Car sans cela, le temps ne sera pas notre allié. Le temps ne fera que conduire à la dégradation, au renforcement de ces tendances et symptômes, et aux risques accrus que nous ferons courir à nous-mêmes et aux autres.



Un appel à la responsabilité


Je lis donc ce passage de l’Évangile comme un appel pressant :

• Reconnaître nos zones blessées et nos ombres.

• Prendre la responsabilité de les travailler, en psychothérapie, en accompagnement, en chemin spirituel.

• Ne pas céder à l’illusion que « ça passera tout seul » ou que je peux vivre avec sans conséquences pour moi et pour autrui.


Nos blessures ne concernent pas seulement notre vie intérieure. Elles engagent la sécurité, la confiance et parfois même l’intégrité de ceux qui croiseront notre route.



Transformer les failles en ressources


La bonne nouvelle, c’est que le travail intérieur peut transformer les failles en ressources. Une blessure reconnue devient une ouverture à la compassion. Une faille travaillée devient un lieu de solidité.

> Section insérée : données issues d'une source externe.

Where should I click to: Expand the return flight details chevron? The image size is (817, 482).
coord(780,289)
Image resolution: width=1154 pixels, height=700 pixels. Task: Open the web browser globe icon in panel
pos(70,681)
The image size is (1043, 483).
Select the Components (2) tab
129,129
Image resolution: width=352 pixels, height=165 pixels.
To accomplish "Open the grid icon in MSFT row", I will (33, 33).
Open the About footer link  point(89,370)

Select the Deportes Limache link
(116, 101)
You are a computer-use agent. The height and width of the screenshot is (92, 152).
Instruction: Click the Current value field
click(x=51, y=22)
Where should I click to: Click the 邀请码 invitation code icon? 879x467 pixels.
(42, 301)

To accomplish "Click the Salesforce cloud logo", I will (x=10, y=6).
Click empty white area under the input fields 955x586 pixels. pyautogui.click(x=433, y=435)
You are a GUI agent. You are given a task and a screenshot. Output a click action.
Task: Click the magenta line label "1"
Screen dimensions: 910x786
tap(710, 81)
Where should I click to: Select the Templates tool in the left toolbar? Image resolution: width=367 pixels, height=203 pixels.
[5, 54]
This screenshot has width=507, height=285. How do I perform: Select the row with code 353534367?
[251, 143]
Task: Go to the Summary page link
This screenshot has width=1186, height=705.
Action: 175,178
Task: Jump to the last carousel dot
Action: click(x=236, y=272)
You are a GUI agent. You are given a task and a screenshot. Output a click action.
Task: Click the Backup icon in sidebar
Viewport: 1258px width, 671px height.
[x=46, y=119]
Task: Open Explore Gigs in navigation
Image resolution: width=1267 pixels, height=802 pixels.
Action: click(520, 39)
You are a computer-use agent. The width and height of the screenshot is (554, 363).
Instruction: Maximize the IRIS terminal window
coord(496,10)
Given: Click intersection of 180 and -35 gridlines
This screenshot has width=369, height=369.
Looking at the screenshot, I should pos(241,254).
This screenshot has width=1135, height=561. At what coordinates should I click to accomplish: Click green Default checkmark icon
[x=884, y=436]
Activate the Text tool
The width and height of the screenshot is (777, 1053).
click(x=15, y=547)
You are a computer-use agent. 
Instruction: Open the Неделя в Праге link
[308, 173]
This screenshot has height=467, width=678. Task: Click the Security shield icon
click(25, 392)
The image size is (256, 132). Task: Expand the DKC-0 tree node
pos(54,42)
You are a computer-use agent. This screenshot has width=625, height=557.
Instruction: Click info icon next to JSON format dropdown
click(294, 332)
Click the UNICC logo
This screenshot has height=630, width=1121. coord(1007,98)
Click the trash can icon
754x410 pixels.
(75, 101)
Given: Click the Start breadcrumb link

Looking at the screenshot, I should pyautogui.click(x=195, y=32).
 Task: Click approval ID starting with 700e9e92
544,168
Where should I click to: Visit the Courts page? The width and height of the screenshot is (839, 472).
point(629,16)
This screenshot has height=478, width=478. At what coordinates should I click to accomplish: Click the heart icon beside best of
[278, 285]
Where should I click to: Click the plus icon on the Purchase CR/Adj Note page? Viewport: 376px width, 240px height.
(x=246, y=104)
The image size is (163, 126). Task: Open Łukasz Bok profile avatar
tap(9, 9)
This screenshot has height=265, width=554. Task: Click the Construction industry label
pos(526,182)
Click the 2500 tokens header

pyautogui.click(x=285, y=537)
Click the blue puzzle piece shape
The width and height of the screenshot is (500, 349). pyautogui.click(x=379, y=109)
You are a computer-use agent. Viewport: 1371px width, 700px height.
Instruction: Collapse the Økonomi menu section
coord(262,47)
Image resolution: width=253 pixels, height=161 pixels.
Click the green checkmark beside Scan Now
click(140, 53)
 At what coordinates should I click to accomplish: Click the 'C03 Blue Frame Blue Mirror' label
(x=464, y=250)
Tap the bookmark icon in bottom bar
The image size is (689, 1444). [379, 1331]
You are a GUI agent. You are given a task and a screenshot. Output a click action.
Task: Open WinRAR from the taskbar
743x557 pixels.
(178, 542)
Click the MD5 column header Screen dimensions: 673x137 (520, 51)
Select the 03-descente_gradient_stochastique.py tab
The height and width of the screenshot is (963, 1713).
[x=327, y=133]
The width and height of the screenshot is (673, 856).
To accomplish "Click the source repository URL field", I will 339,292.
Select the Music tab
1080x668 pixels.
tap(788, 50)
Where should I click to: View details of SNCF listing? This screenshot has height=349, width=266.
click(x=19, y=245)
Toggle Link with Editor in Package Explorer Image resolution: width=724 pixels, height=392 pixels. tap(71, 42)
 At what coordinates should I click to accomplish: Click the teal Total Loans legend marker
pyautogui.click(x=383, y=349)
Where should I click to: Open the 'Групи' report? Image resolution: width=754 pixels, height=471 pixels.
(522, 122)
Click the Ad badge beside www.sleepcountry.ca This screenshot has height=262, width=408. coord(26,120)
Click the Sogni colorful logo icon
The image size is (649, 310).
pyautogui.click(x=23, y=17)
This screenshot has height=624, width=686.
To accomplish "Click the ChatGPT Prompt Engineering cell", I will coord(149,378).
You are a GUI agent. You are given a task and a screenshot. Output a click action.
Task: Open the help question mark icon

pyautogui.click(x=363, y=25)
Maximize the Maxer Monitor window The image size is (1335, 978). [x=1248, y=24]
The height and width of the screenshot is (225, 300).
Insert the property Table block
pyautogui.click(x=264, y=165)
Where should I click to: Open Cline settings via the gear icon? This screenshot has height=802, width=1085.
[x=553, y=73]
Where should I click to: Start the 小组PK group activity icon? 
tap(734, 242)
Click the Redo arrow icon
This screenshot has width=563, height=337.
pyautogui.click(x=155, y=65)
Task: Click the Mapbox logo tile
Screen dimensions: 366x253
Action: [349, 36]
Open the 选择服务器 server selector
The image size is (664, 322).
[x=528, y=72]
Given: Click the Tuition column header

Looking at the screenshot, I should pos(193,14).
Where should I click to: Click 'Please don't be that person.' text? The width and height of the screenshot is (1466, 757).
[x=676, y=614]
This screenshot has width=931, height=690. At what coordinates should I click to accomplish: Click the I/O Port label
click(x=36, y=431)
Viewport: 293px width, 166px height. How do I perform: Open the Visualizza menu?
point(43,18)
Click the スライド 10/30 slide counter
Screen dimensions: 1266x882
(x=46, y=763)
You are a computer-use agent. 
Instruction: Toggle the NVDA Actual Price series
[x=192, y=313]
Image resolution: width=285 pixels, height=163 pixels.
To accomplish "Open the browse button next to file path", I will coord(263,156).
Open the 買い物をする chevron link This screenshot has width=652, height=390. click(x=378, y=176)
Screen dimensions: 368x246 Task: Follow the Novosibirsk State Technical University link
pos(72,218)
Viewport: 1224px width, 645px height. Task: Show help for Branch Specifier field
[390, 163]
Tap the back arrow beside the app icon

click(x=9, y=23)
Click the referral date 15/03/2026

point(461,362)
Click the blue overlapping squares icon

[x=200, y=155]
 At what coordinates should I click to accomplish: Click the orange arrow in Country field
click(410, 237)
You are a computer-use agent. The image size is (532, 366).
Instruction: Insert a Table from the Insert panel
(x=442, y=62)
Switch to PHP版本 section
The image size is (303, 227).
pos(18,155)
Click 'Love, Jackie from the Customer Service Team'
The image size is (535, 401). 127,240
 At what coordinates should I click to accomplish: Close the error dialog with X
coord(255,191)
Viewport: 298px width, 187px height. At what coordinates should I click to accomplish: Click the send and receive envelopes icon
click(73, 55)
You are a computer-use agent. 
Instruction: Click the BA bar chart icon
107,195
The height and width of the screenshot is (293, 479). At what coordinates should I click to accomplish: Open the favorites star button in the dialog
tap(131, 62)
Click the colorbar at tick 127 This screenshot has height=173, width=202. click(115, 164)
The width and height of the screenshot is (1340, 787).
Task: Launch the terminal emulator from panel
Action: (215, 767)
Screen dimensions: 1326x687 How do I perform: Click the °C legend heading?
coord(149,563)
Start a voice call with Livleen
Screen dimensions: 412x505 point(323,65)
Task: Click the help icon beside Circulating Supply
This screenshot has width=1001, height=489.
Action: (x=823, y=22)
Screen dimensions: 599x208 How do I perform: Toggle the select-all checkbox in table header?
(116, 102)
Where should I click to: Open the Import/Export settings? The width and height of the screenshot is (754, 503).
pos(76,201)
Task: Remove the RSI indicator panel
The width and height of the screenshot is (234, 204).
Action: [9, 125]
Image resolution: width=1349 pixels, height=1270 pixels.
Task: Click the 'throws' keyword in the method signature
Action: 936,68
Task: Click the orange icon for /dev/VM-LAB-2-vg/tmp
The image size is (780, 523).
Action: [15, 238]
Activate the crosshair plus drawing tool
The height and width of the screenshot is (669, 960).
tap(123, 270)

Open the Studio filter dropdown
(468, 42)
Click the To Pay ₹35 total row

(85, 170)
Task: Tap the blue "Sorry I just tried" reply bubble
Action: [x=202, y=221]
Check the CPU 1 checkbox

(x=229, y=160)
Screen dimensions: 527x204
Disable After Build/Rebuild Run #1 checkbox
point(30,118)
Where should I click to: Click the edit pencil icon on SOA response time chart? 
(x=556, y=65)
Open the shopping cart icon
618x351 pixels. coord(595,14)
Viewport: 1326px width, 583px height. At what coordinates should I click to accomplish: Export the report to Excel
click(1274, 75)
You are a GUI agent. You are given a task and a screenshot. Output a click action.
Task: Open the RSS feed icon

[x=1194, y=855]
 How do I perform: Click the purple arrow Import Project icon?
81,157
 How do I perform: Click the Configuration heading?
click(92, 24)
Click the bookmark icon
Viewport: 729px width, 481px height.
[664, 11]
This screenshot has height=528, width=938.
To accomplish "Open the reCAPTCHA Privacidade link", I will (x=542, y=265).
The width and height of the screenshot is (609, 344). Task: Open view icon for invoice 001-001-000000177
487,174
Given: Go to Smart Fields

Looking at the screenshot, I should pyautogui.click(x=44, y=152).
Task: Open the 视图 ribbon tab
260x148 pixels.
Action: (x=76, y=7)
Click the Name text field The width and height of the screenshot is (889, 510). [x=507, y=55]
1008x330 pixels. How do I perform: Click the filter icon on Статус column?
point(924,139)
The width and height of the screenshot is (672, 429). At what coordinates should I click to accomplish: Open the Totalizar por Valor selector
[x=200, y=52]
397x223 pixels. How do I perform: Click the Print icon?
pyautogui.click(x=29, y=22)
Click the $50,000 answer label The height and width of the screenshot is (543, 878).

Et cela exige de nous un pas de responsabilité radical : oser regarder ce qui en nous est blessé — et oser prendre au sérieux que, sans traitement, cette partie blessée finira un jour inévitablement par blesser quelqu’un d’autre.



En conclusion


C’est un texte qui ne nous laisse aucune échappatoire. Il nous confronte à notre responsabilité la plus intime et la plus grave. Jésus disait cela pour faire peur. Et il avait raison : parce que cette peur doit nous réveiller. Réveiller notre responsabilité, notre urgence à prendre soin de nous-mêmes, pour ne pas devenir source de chute pour un “petit”. Il le disait pour rappeler la gravité sacrée de nos choix, et la responsabilité que nous avons de nos vies, de nos ombres et de nos blessures. Mieux vaut mourir — et déjà peut-être mourir à nos illusions — que de laisser nos blessures non travaillées se transformer en occasions de chute pour un “petit”.


Prendre soin de soi, s’engager dans une psychothérapie et dans toute démarche utile, ce n’est donc pas du luxe. C’est un acte de responsabilité, un acte d’amour pour soi — et pour tous ceux qui croiseront notre route.